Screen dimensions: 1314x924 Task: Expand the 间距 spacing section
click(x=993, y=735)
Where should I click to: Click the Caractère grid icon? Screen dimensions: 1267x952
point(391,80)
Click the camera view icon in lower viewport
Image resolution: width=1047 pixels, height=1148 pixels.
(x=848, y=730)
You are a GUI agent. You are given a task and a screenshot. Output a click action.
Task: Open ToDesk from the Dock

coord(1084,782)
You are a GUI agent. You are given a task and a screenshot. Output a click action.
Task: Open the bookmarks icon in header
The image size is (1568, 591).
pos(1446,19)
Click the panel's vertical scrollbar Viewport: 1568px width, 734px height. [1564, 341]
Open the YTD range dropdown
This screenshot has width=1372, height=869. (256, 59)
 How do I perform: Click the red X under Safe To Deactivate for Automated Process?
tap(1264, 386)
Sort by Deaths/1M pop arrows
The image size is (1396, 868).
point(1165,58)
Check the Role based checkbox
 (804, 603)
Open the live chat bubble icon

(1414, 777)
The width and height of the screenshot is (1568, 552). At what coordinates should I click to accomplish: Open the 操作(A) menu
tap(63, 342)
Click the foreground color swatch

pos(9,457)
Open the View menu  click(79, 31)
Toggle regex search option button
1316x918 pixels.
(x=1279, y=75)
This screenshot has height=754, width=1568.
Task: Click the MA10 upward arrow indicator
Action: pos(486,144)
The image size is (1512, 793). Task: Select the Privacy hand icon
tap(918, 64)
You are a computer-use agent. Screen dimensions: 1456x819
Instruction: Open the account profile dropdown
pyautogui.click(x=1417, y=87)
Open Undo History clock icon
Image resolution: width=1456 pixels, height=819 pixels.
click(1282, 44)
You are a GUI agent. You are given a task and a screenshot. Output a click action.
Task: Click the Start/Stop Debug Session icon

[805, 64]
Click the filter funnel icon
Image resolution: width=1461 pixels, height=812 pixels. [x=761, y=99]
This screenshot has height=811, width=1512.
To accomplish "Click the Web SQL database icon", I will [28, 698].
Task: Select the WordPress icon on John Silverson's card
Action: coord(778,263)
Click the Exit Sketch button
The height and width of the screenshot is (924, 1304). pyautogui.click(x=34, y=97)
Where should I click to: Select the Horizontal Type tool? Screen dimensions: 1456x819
- - -
**Assignment:** The answer must be every record above, repeated exactly as written.

**Task answer:**
Screen dimensions: 1314x924 Task: Expand the 间距 spacing section
click(x=993, y=735)
Where should I click to: Click the Caractère grid icon? Screen dimensions: 1267x952
point(391,80)
Click the camera view icon in lower viewport
Image resolution: width=1047 pixels, height=1148 pixels.
(x=848, y=730)
You are a GUI agent. You are given a task and a screenshot. Output a click action.
Task: Open ToDesk from the Dock

coord(1084,782)
You are a GUI agent. You are given a task and a screenshot. Output a click action.
Task: Open the bookmarks icon in header
The image size is (1568, 591).
pos(1446,19)
Click the panel's vertical scrollbar Viewport: 1568px width, 734px height. [1564, 341]
Open the YTD range dropdown
This screenshot has width=1372, height=869. (256, 59)
 How do I perform: Click the red X under Safe To Deactivate for Automated Process?
tap(1264, 386)
Sort by Deaths/1M pop arrows
The image size is (1396, 868).
point(1165,58)
Check the Role based checkbox
 (804, 603)
Open the live chat bubble icon

(1414, 777)
The width and height of the screenshot is (1568, 552). At what coordinates should I click to accomplish: Open the 操作(A) menu
tap(63, 342)
Click the foreground color swatch

pos(9,457)
Open the View menu  click(79, 31)
Toggle regex search option button
1316x918 pixels.
(x=1279, y=75)
This screenshot has height=754, width=1568.
Task: Click the MA10 upward arrow indicator
Action: pos(486,144)
The image size is (1512, 793). Task: Select the Privacy hand icon
tap(918, 64)
You are a computer-use agent. Screen dimensions: 1456x819
Instruction: Open the account profile dropdown
pyautogui.click(x=1417, y=87)
Open Undo History clock icon
Image resolution: width=1456 pixels, height=819 pixels.
click(1282, 44)
You are a GUI agent. You are given a task and a screenshot. Output a click action.
Task: Click the Start/Stop Debug Session icon

[805, 64]
Click the filter funnel icon
Image resolution: width=1461 pixels, height=812 pixels. [x=761, y=99]
This screenshot has height=811, width=1512.
To accomplish "Click the Web SQL database icon", I will [28, 698].
Task: Select the WordPress icon on John Silverson's card
Action: coord(778,263)
Click the Exit Sketch button
The height and width of the screenshot is (924, 1304). pyautogui.click(x=34, y=97)
Where should I click to: Select the Horizontal Type tool? Screen dimensions: 1456x819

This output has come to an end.